On June 27, 2019, the Company completed an additional closing of the Private Placement to which the Company has sold and issued additional 2019 Notes in the aggregate principal amount of $450,000, together with five-year warrants (the “Warrants”) to acquire 450,000 shares of common stock of the Company. Together with the 2019 Notes and Warrants sold in the initial closing, the Company has to date sold and issued to Investors 2019 Notes in the aggregate principal amount of $1,300,000, together with Warrants to acquire 1,300,000 shares of common stock of the Company.
As disclosed in the Prior 8-K, the 2019 Notes have a term of five years, bear interest at 12.0% per annum and are convertible at the option of the holder into one share of common stock of the Company with an initial conversion ratio equal to $0.50 per share. The Company shall have the right to force conversion of the 2019 Notes in the event the stock price of the Company’s common stock closes above $1.50 for ten consecutive trading days. The 2019 Notes shall be entitled to a profit participation preference (the “Profit Share”) equal to 1.0 times the original principal amount of the 2019 Notes.
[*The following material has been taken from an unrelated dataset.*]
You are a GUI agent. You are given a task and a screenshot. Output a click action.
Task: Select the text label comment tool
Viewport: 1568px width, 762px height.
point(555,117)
The Profit Share is “non-recourse” and shall only be derived from Net Litigation Proceeds (as defined in the 2019 Notes). The Profit Share, if not paid in full on or before the maturity date of the 2019 Notes, shall remain subject to the terms of the 2019 Notes until full and final payment. Upon conversion of the 2019 Notes, the Company shall have no further liability with respect to the payment of any Profit Share.
The securities have been issued to the exemption from the registration requirements of the Securities Act 1933, as amended (the “1933 Act”), provided under Section 4(a)(2) thereof and to Rule 506 of Regulation D only to “accredited investors” (as defined under Rule 501(a) of the 1933 Act) based in part on the representations and warranties of the Investors.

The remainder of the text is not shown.